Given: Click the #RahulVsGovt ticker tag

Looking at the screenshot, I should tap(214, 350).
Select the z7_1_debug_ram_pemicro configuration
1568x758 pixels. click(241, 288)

--

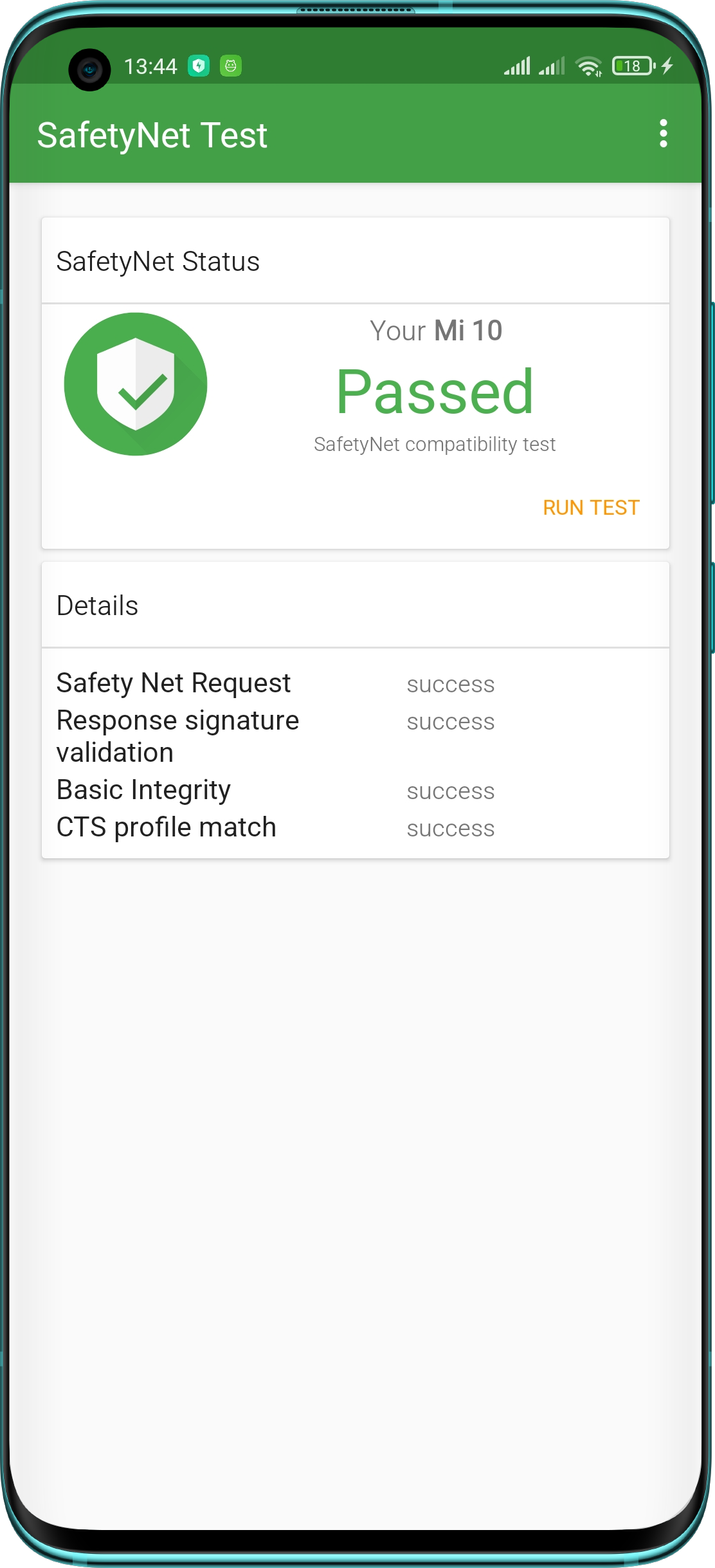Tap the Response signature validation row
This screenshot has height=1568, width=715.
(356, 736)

* Challenge:
Please show, in full, each line of the entries above that contains the word "screenshot".

* Solution below:
Looking at the screenshot, I should tap(214, 350).
This screenshot has height=1568, width=715.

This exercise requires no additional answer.